Diane M. Clark, Region 2 Arrangers’ Coordinator
In our Arrangers’ Corner column last fall we discussed the importance of the big three chords that we use in barbershop music – the major triad, the dominant 7th (a.k.a. the barbershop 7th), and the dominant 9th (barbershop 9th) chords. We said that arrangements suitable for competition contain a majority of these chords, and they typically occur in strong places – downbeats, cadences, key changes, & climaxes.
It is not enough, however, just to use the big three chords and their eight friends – the color chords. We also must make sure that we use the strongest voicings of these chords. And of course, the strong voicings are those that will do the best job of engaging the harmonics of the overtone series. Thus we almost always put the root of the chord in the bass part. The exception to this rule is when the lead is already singing the root as part of the given melody, so then the bass typically get to sing the 5th of the chord.

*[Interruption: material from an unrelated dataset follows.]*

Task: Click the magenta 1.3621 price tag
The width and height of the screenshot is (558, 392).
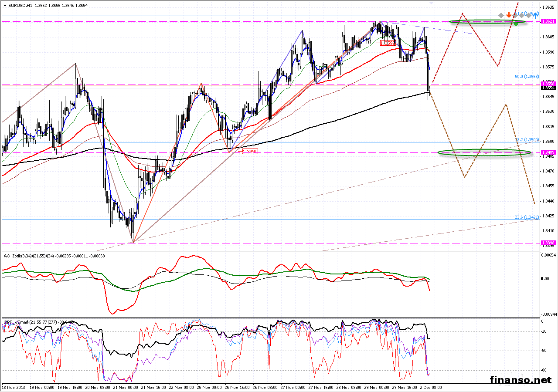Action: pyautogui.click(x=548, y=21)
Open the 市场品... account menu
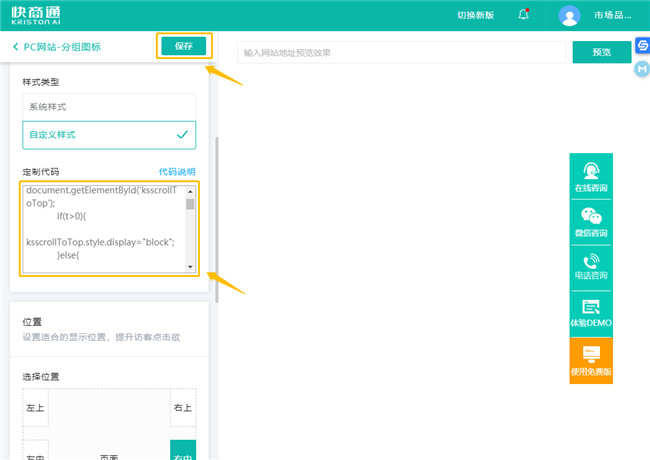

There are also rules about doubling the notes of three-note chords, like the major and minor triads. To make it easier, here’s a little chart I made to help me remember the strong voicings:
CHORD BASS NOTE DOUBLE
major triad root root
barbershop 7th root or 5th none
barbershop 9th root or 5th root or 5th omitted
major 6th root none
major 7th root none
major 9th root 7th omitted
minor triad root (or 3rd) root (or 3rd)
minor 6th root none
minor 7th root or 5th none
augmented triad root root
diminished 7th any note none
If you stick to these voicings, you will have a much stronger barbershop arrangement. And if you depart from these rules, you need to have a very good reason for doing so. As you get more experience with arranging, you will understand better when it is okay to break the rules.